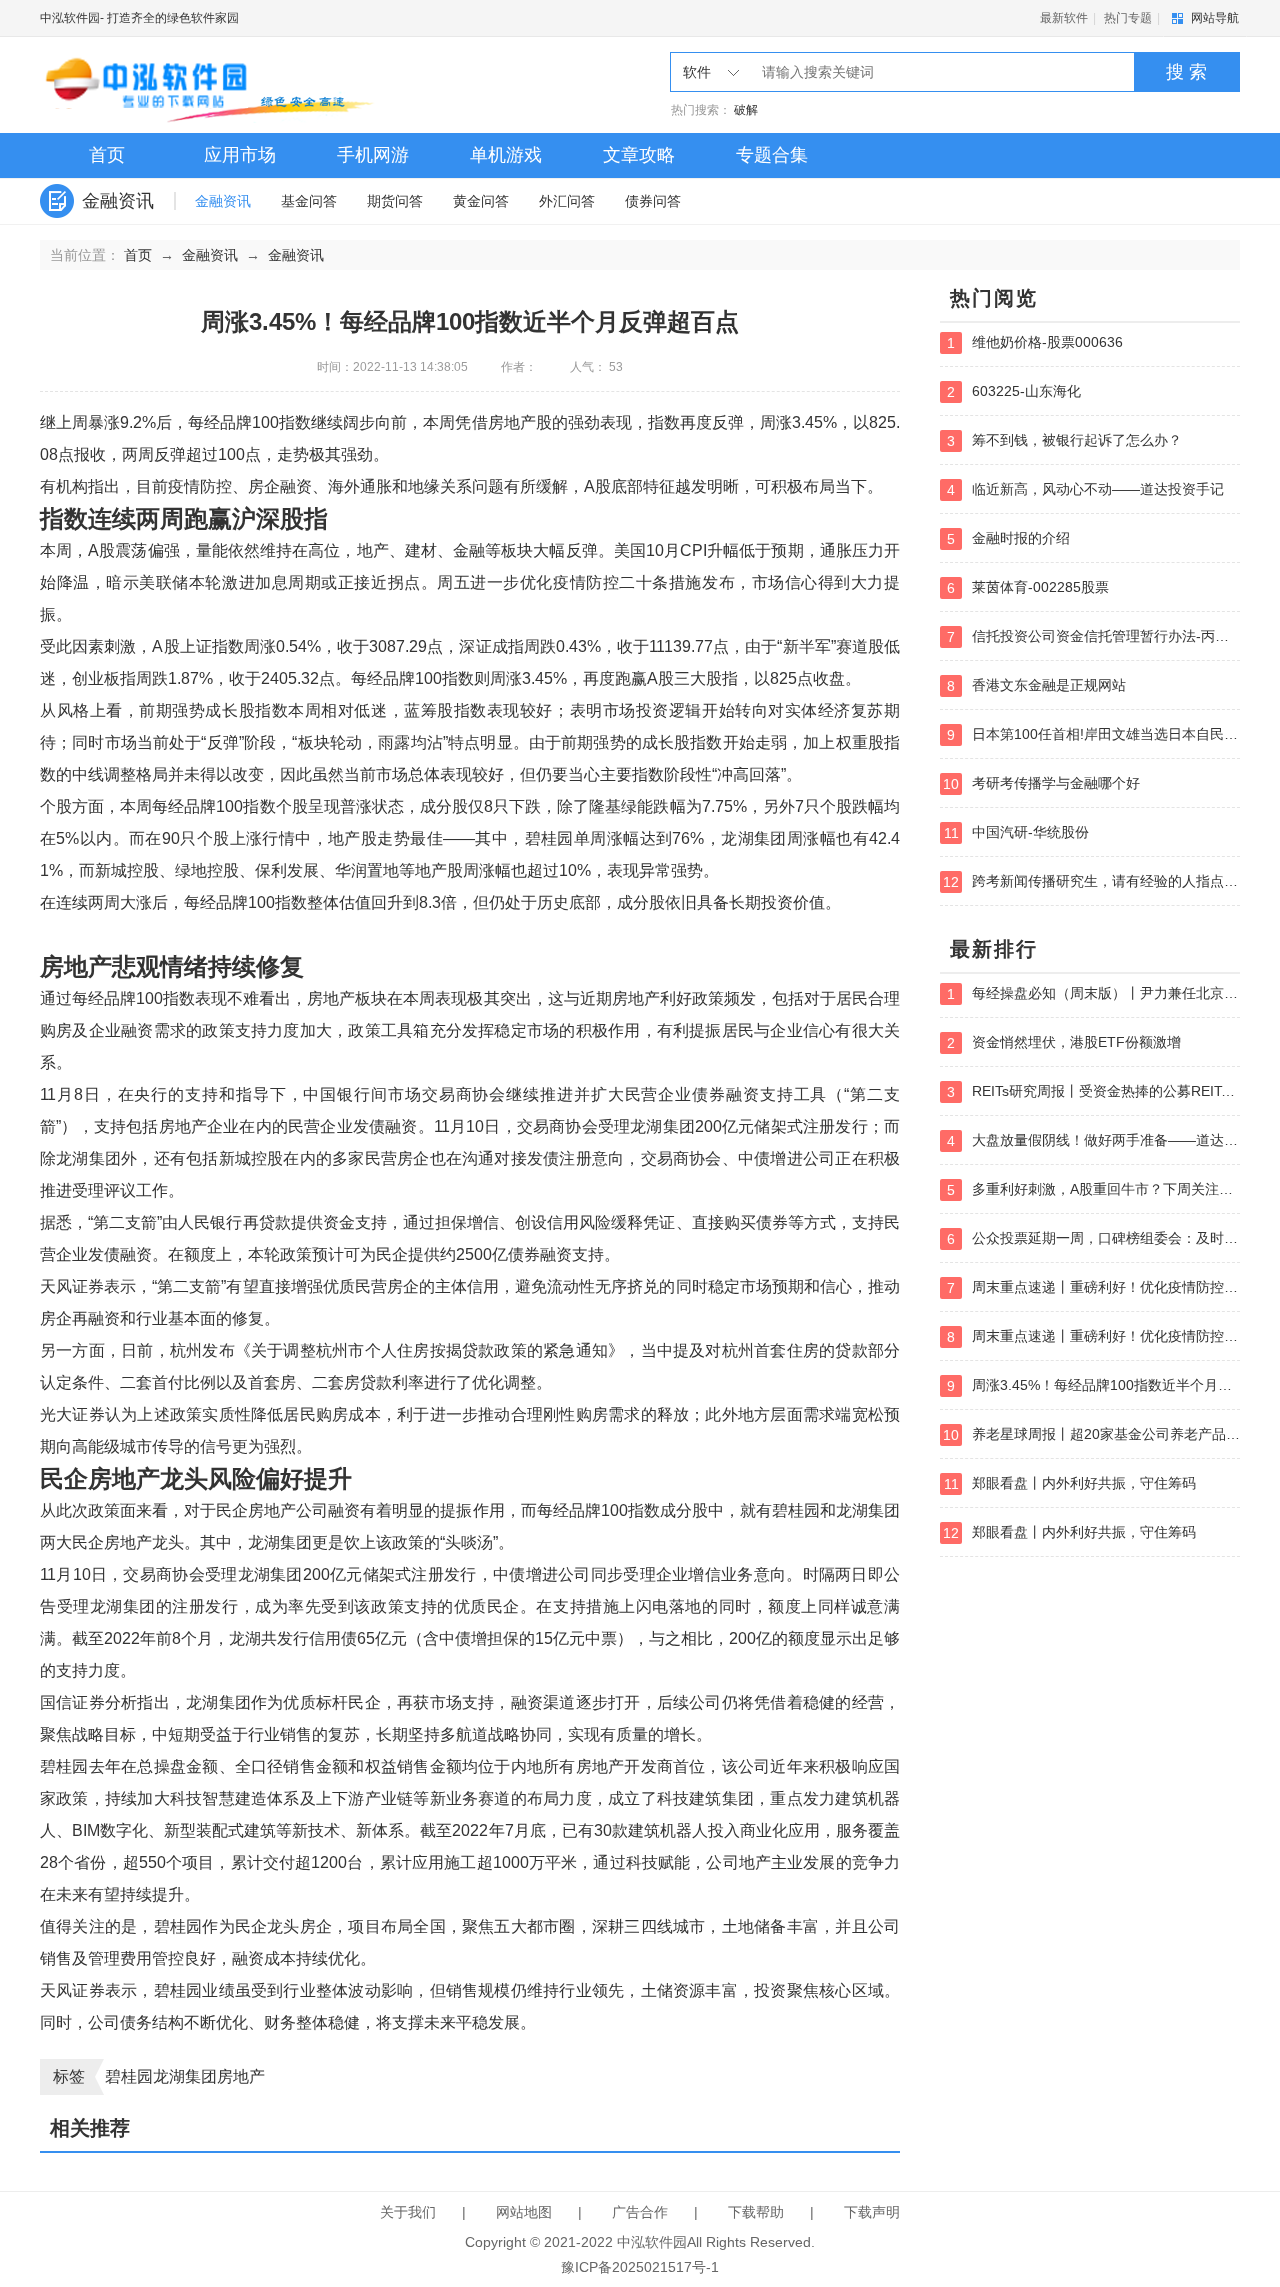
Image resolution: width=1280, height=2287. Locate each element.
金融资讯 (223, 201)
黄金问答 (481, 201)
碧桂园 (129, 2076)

********

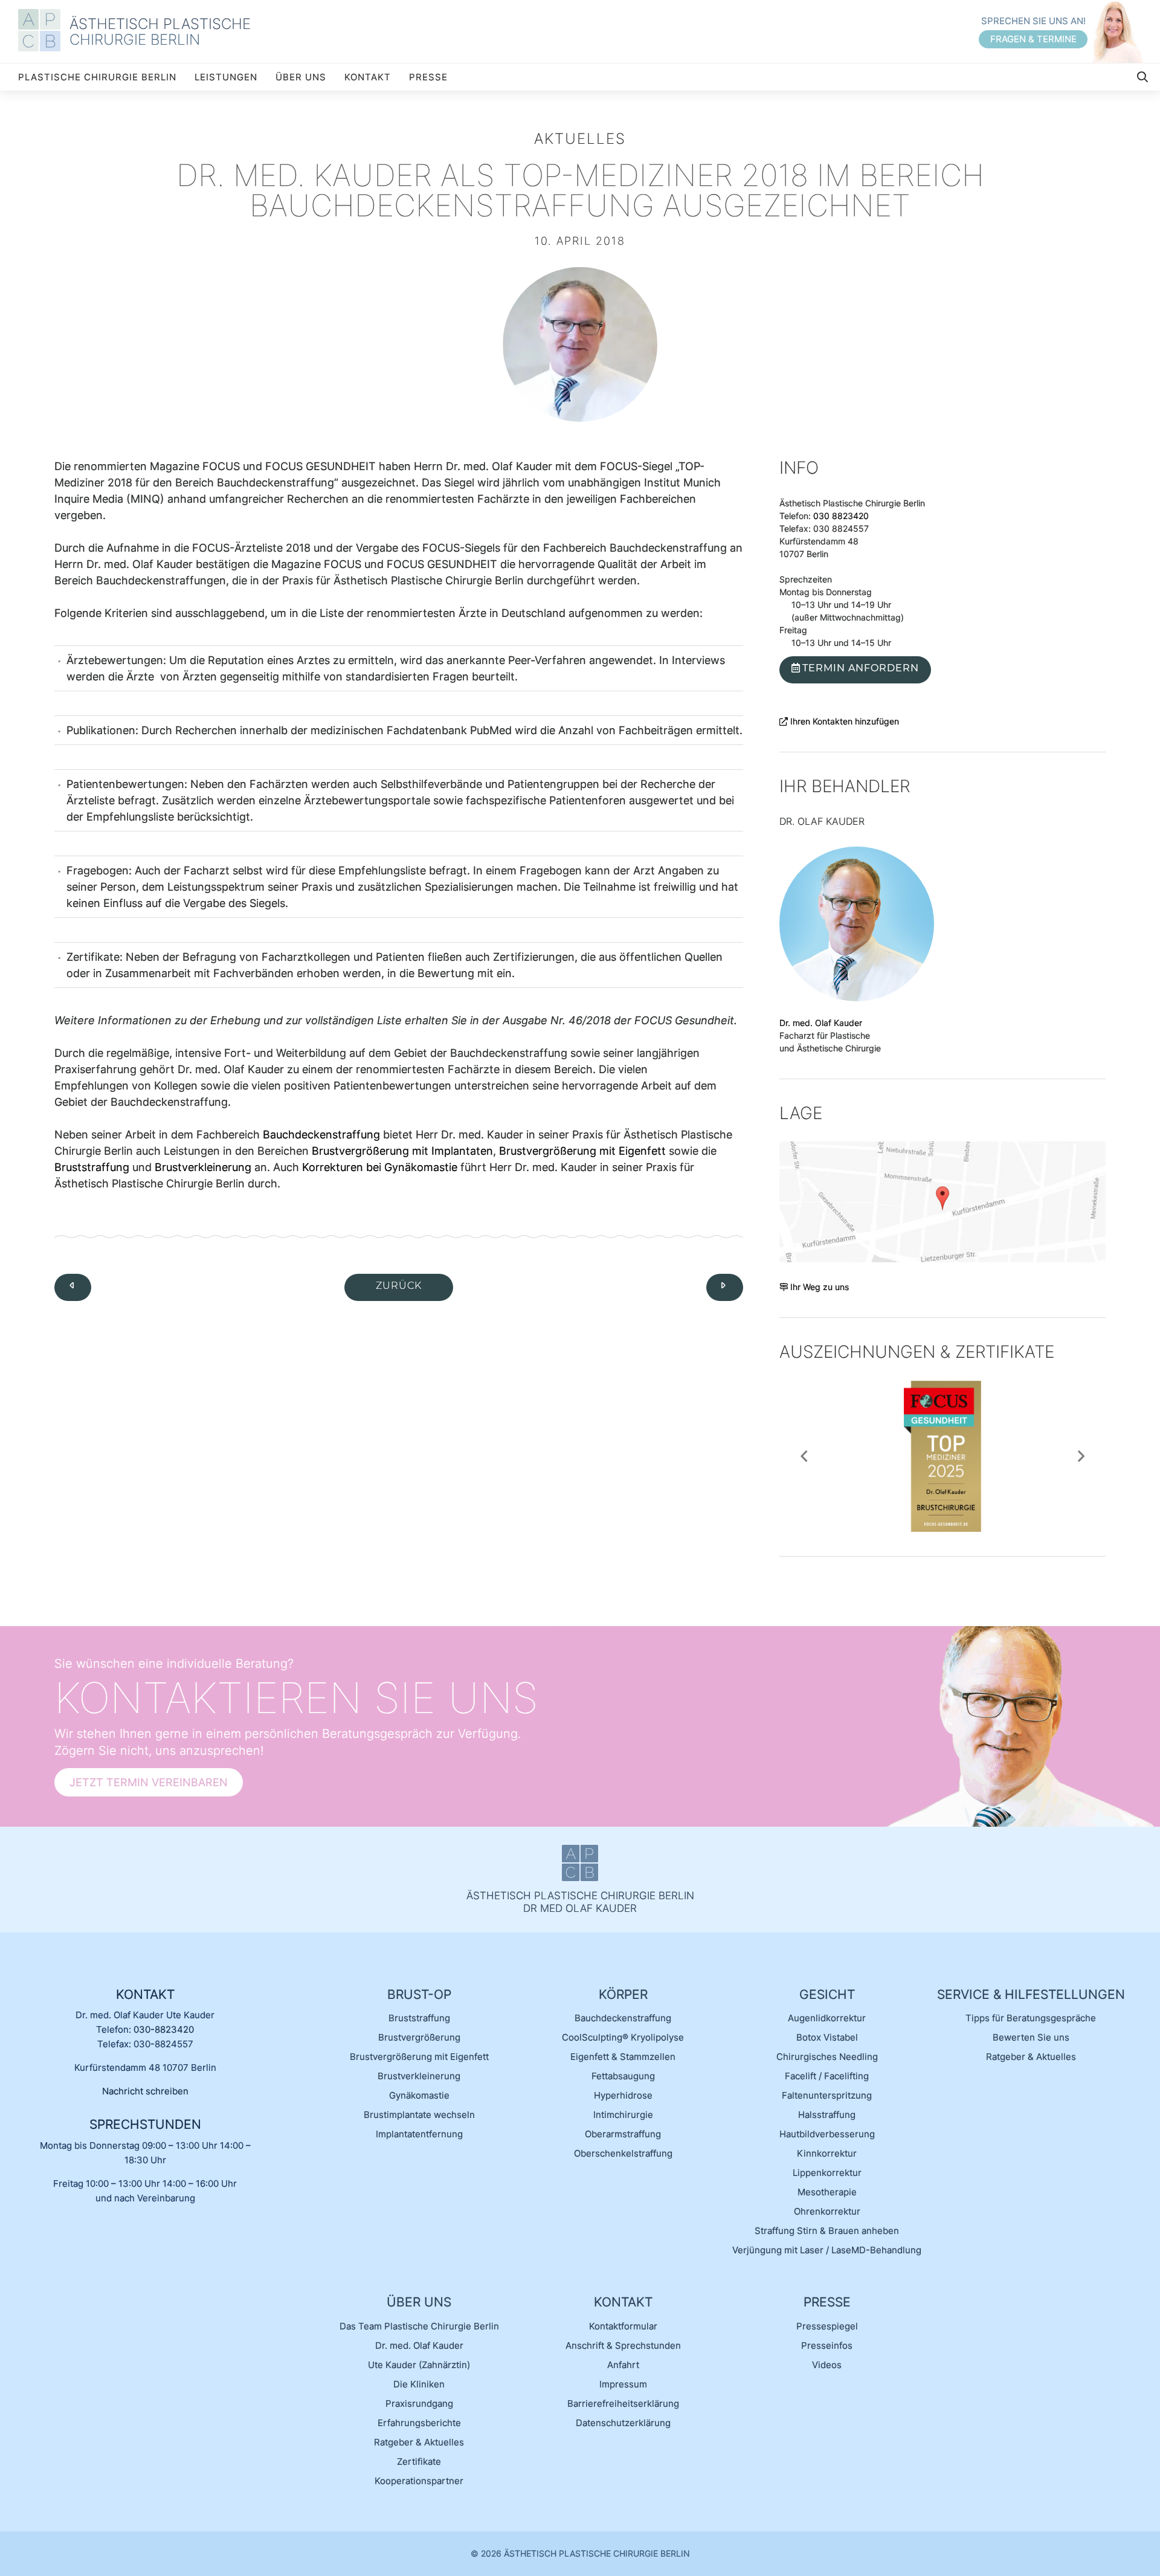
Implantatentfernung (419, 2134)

********

Beginning at the line with "Image resolution: width=1280, height=2287." and stopping after the line with "碧桂园 (129, 2076)", please write out every line of the data above exactly and nothing else.

Image resolution: width=1280, height=2287. Locate each element.
金融资讯 (223, 201)
黄金问答 (481, 201)
碧桂园 (129, 2076)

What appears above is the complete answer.